Would it be reasonable to hypothesize similarly in regard to plugged piston drain holes?
 
Originally Posted By: SumpChump
I own a oil drinker the Toyota 2AZ-FE in a 2008 Scion xB at 140k miles. Adult owned previously and 5,000 mile documented OCI. But with conventional. The oil return holes coke up. I WISH that I has just stuck rings. LOL

I''m interested to see how long she goes till she blows or more likely the catalyst clogs up which I will the tear off and "replace".

In any case, I hope it lasts two to three years so I get the monthly cost of ownership down to about $150 per month.


Same engine as mine and roughly about the same mileage. Only difference is used synthetic since I got it at 13k miles. Oil never moves on the dipstick in a 5k OCI. I think that is the difference. Plus most of mine is highway mileage.
 
Originally Posted By: CR94
Originally Posted By: SonofJoe
... If you hypothesise that oil control rings are stuck as a result of burning oil that goes through the PCV system, ...
Would it be reasonable to hypothesize similarly in regard to plugged piston drain holes?


In a word, yes.

The table suggests that engine compression ratios have increased over the decades. All my cars have been naturally aspirated. Throw in the trend to use turbochargers and superchargers and this trend goes even further.

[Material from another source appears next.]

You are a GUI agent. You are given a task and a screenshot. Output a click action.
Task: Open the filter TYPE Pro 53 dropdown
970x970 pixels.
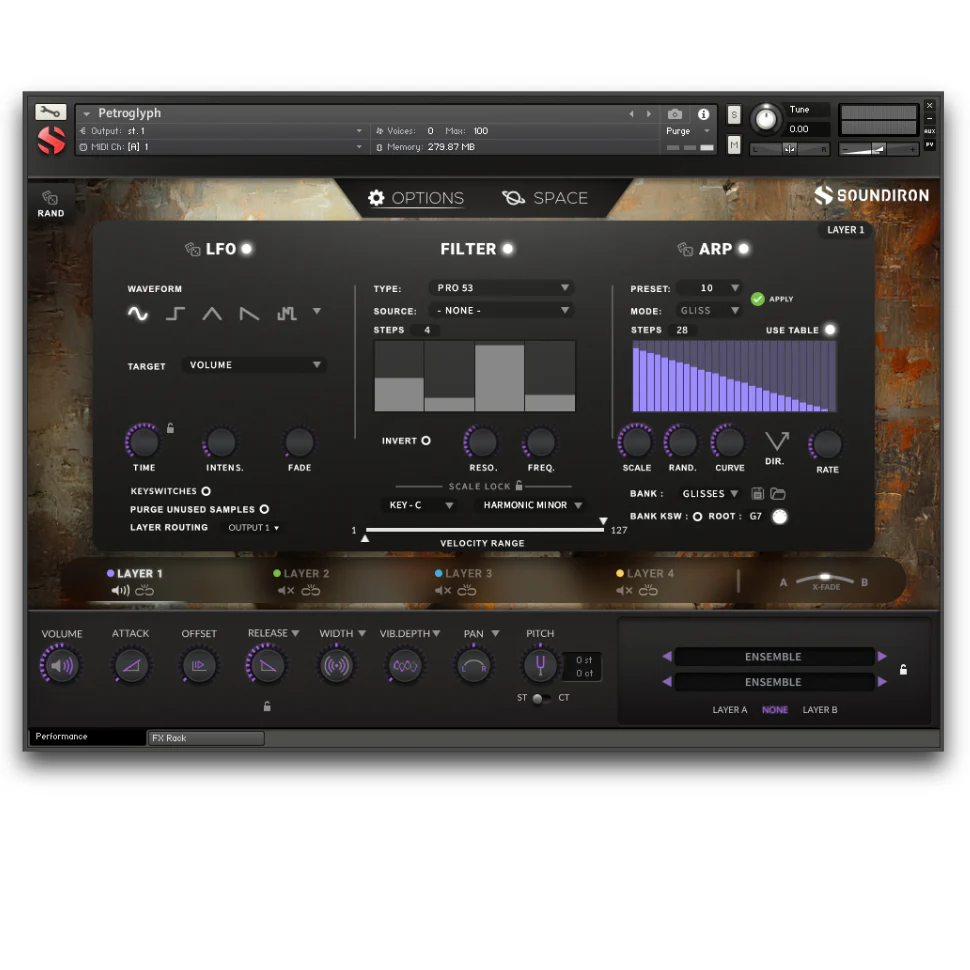pos(502,288)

One could reasonably overlay on this, an increase in oil Noack volatility. My old 1100 would have been specified with a full mineral 20W50 (typical Noack of 5%). The Carina would have used 15W40 (typical Noack 7%). I'm guessing the Corolla would have used 10W40 (Noack of 12.5%). My latest car, the Celerio, specifies full synthetic 0W20 (Noack 11.8%). Accompanying this trend would be a gradual shift to lower aromaticity/lower solvency base oils.

Furthermore, you might imagine that the amount of metal sealing the combustion chamber has decreased. By this I mean the thickness of piston rings has decreased as has the tension they exert. I noticed this first on my Sirion which made big claims for fuel economy via low friction, low tension rings. It was the first car I ever owned which consumed oil.

Put all of this together and you might imagine a scenario where higher compression ratio engines with less inherent cylinder sealing create more blow-by gas which is fundamentally hotter, which interacts with higher volatility engine oil to push more evaporated oil through the PCV system to be burnt. As this oil burns badly, it leaves behind more heavy gunk which is fundamentally less soluble in the base stock.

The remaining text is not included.